──────── Supplied material ────────

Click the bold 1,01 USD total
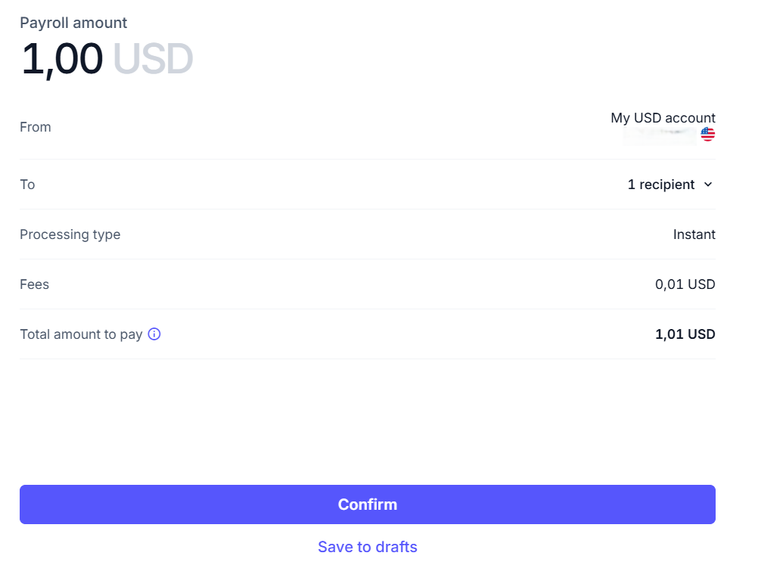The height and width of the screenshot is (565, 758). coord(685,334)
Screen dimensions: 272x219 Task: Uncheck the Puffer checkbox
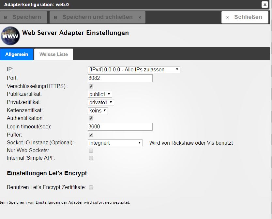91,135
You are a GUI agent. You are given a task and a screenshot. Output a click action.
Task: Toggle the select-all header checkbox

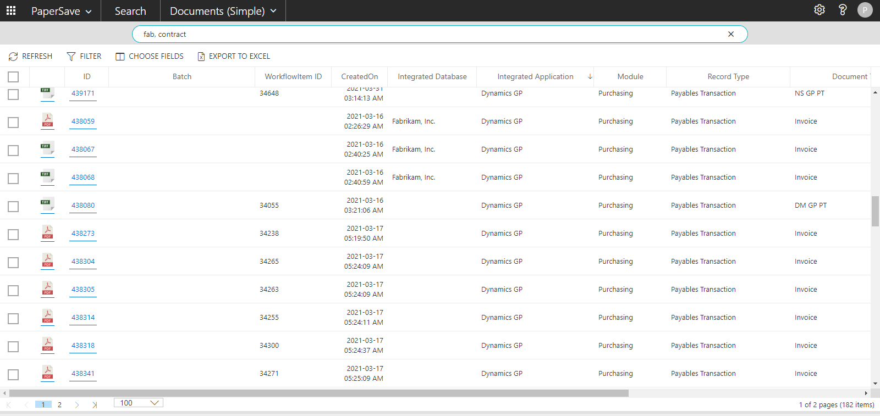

────────
──────── Supplied material ────────

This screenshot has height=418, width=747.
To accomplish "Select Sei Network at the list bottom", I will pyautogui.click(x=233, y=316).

────────

Written problem: Reproduce the data starting at the line containing "This screenshot has height=418, width=747." and ending at the line containing "will pyautogui.click(x=233, y=316).".

Response to this task:
This screenshot has height=418, width=747.
To accomplish "Select Sei Network at the list bottom", I will pyautogui.click(x=233, y=316).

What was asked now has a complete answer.